*** Source document ***

Viceminister of Industry and Commerce
- In office 4 March 2011 – 16 August 2012
- Prime Minister: Leonel Fernández

Personal details
- Born: José Manuel del Castillo Saviñón 1 March 1975 (age 51) Santo Domingo, Dominican Republic
- Party: Partido de la Liberación Dominicana
- Alma mater: Pontificia Universidad Católica Madre y Maestra

= José del Castillo Saviñón =

José Manuel del Castillo Saviñón (born 1 March 1975) is a Dominican lawyer, business and politician. He is known to have been the former Minister of Industry and Commerce of the Dominican Republic during the first government of Danilo Medina.

== Personal life ==
José Manuel del Castillo Saviñón was born in Santo Domingo, Dominican Republic, on 1 March 1975. He is the elder son of the sociologist, historian, intellectual and former director of the "Museum of Dominican Man", José del Castillo Pichardo, and the scientist Hilda Saviñón Guerra.

He completed his primary education at the "Colegio Dominicano de la Salle", graduating as a Bachelor of Science and Letters. in 1992. He immediately started to study Legal Science at the Pontificia Universidad Católica Madre y Maestra, graduating in 1996, and later enrolling for a master's degree in Economic Law and Business Law.

In 1996 he produced his thesis, "The Dominican Republic at the World Trade Organization". Soon after, the government sought his advice on industry and trade. In 2003 he succeeded Servio Tulio Castaños as Legal Consultant to the Senate of the Dominican Republic and later was a consultant to the Committee on Industry and Trade of the Dominican Senate.

He has developed most of his professional life in the private sector as president of his own consulting firm "Gabinete Economico, S. A", providing legal and business advice for more than 12 years to various prestigious national and international companies.

*** End of Source document ***

*Required work*
[1] Answer these questions from the biography of José del Castillo Saviñón:
(a) At which university did he study Legal Science, and in what year did he graduate?
(b) What was the title of the thesis he produced in 1996?
(c) Whom did he succeed as Legal Consultant to the Senate of the Dominican Republic in 2003?
[2] Write the passage that follows the final paragraph of the biography of José del Castillo Saviñón.

*** Stored data ***

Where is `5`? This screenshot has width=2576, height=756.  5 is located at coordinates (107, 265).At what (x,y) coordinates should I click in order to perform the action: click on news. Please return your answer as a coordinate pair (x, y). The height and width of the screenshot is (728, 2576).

*** End of Stored data ***

*Task-by-task answers*
[1]
(a) Pontificia Universidad Católica Madre y Maestra, 1996
(b) "The Dominican Republic at the World Trade Organization"
(c) Servio Tulio Castaños

[2]
Del Castillo has also hosted various television programs of business and economy, such as "Economía al Día", "Mundo económico (sección del programa Metrópolis)", "La Revista Económica", "Gabinete Económico" and "Economía y Negocios".

== Political life ==

Del Castillo began work in the political projecto of the then-presidential secretary of state Danilo Medina in 2006, through his friend Gonzalo Castillo. He later worked as Financial Coordinator of the Campaign of Danilo Medina and also became his official representative in the southwest area of the country through the "External Sector with Danilo".

On 15 March 2011 then-President Leonel Fernández, with Manuel Garcia Arevalo, offers him to be as Viceminister of Industry and Commerce in the area of Hydrocarbons and Mining, a position he held until 16 August 2012, when he was appointed as Minister of Industry and Trade by president Danilo Medina.

In his work as Minister for Industry and Commerce, Del Castillo emphasized the roles of small and medium enterprises, mining, natural gas and non-conventional energy.

In 2016 the president Medina appointed Del Castillo as President of the board of directors of Dominican Institute of Telecommunications (INDOTEL) until February 2018. Since then he has not held any position in the public administration.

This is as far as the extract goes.